[Saved data entries]
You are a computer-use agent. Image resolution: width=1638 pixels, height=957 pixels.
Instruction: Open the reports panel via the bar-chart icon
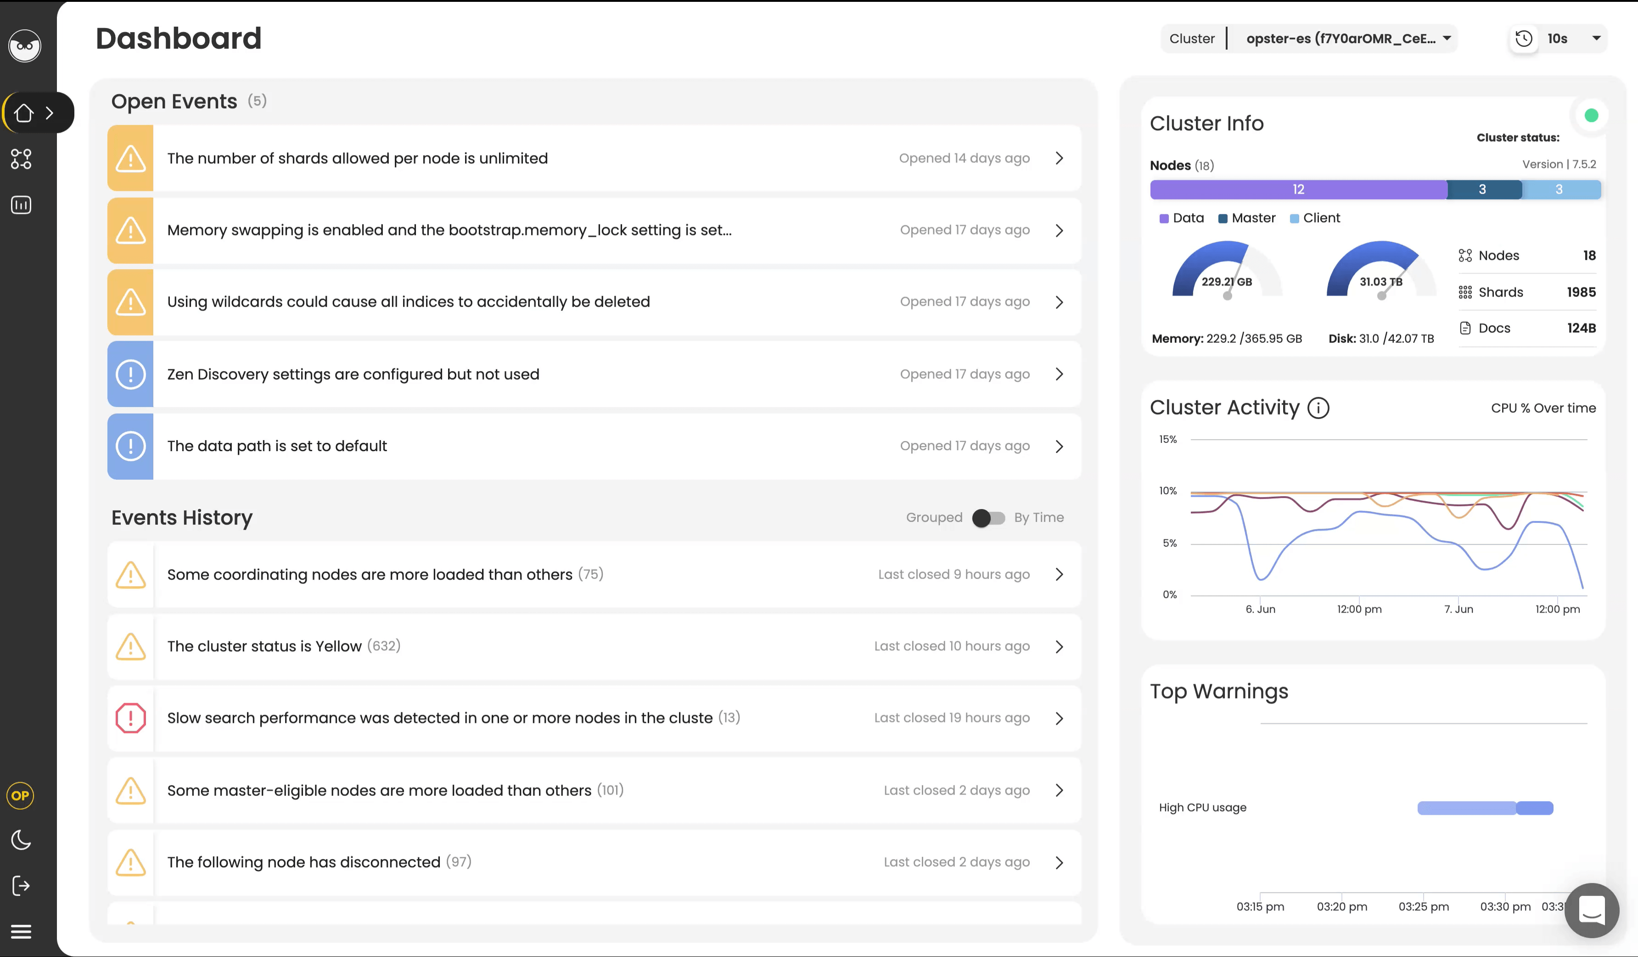(21, 205)
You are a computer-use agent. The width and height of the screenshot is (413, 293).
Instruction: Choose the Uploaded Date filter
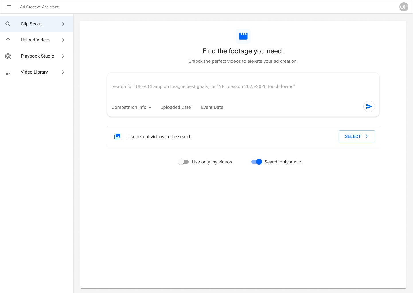(x=176, y=107)
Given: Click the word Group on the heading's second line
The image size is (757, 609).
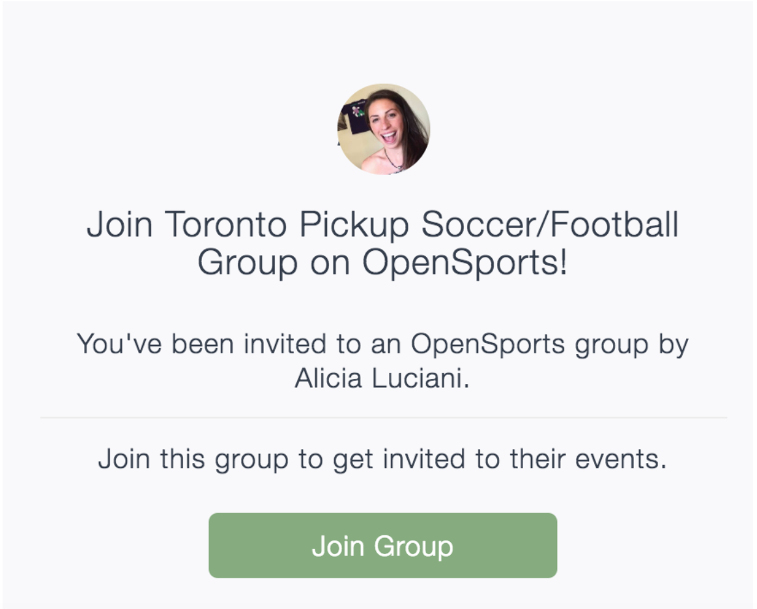Looking at the screenshot, I should [x=247, y=262].
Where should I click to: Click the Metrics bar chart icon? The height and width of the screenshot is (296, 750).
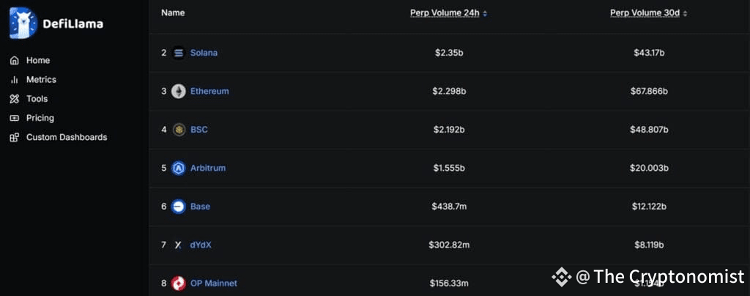coord(15,80)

• **TASK TO COMPLETE**: Write out every one of the entries above word for word, leaving out the pictures.

• **FINISHED TASK**:
You are a computer-use agent. Image resolution: width=1638 pixels, height=957 pixels.
Instruction: Open the reports panel via the bar-chart icon
(21, 205)
You are a computer-use agent. The width and height of the screenshot is (413, 293).
Instruction: Choose the Uploaded Date filter
(x=176, y=107)
Given: Click the word Group on the heading's second line
The image size is (757, 609).
Looking at the screenshot, I should [x=247, y=262].
Where should I click to: Click the Metrics bar chart icon? The height and width of the screenshot is (296, 750).
coord(15,80)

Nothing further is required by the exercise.